### Brief
Copy each of the rows below verbatim, preserving their order and every character.

### Data

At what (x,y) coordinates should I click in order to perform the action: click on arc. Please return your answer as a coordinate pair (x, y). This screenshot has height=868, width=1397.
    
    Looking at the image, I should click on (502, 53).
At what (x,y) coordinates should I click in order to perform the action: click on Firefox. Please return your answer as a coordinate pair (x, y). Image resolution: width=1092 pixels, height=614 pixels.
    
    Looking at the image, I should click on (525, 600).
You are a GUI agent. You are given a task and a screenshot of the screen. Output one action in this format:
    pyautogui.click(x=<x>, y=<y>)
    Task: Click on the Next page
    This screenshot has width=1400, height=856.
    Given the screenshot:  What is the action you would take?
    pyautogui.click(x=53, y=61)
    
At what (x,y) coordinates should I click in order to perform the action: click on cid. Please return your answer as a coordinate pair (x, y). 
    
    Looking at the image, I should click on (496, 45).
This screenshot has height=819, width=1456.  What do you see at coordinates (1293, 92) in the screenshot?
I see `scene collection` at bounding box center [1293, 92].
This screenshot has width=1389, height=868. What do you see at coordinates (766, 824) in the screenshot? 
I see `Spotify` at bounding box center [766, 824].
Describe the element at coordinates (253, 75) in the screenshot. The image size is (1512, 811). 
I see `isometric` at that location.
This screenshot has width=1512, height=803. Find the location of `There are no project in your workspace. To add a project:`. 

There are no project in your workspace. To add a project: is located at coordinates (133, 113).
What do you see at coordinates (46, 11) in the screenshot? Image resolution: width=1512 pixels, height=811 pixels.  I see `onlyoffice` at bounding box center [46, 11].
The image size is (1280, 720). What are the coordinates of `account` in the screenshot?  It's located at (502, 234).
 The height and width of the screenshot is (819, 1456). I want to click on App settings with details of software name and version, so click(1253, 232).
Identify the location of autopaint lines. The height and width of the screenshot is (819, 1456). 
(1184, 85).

### Task output
At what (x,y) coordinates should I click in order to perform the action: click on arc. Please return your answer as a coordinate pair (x, y). This screenshot has height=868, width=1397.
    
    Looking at the image, I should click on (502, 53).
At what (x,y) coordinates should I click in order to perform the action: click on Firefox. Please return your answer as a coordinate pair (x, y). Image resolution: width=1092 pixels, height=614 pixels.
    
    Looking at the image, I should click on (525, 600).
You are a GUI agent. You are given a task and a screenshot of the screen. Output one action in this format:
    pyautogui.click(x=<x>, y=<y>)
    Task: Click on the Next page
    This screenshot has width=1400, height=856.
    Given the screenshot:  What is the action you would take?
    pyautogui.click(x=53, y=61)
    
At what (x,y) coordinates should I click in order to perform the action: click on cid. Please return your answer as a coordinate pair (x, y). 
    
    Looking at the image, I should click on (496, 45).
This screenshot has height=819, width=1456.  What do you see at coordinates (1293, 92) in the screenshot?
I see `scene collection` at bounding box center [1293, 92].
This screenshot has width=1389, height=868. What do you see at coordinates (766, 824) in the screenshot? 
I see `Spotify` at bounding box center [766, 824].
Describe the element at coordinates (253, 75) in the screenshot. The image size is (1512, 811). 
I see `isometric` at that location.
This screenshot has width=1512, height=803. Find the location of `There are no project in your workspace. To add a project:`. 

There are no project in your workspace. To add a project: is located at coordinates (133, 113).
What do you see at coordinates (46, 11) in the screenshot? Image resolution: width=1512 pixels, height=811 pixels.  I see `onlyoffice` at bounding box center [46, 11].
The image size is (1280, 720). What are the coordinates of `account` in the screenshot?  It's located at (502, 234).
 The height and width of the screenshot is (819, 1456). I want to click on App settings with details of software name and version, so click(1253, 232).
Identify the location of autopaint lines. The height and width of the screenshot is (819, 1456). 
(1184, 85).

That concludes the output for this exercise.